The full listing should be set down exactly as it reads.
--- --- ---
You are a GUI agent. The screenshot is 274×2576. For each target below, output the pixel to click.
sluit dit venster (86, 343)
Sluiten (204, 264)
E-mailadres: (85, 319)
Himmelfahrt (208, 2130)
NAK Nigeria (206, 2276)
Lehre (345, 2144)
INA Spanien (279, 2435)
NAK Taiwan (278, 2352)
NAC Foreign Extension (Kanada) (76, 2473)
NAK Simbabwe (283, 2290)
--- --- ---
## TASK OUTPUT
You are a GUI agent. The screenshot is 274×2576. For each target below, output the pixel to click.
sluit dit venster (86, 343)
Sluiten (204, 264)
E-mailadres: (85, 319)
Himmelfahrt (208, 2130)
NAK Nigeria (206, 2276)
Lehre (345, 2144)
INA Spanien (279, 2435)
NAK Taiwan (278, 2352)
NAC Foreign Extension (Kanada) (76, 2473)
NAK Simbabwe (283, 2290)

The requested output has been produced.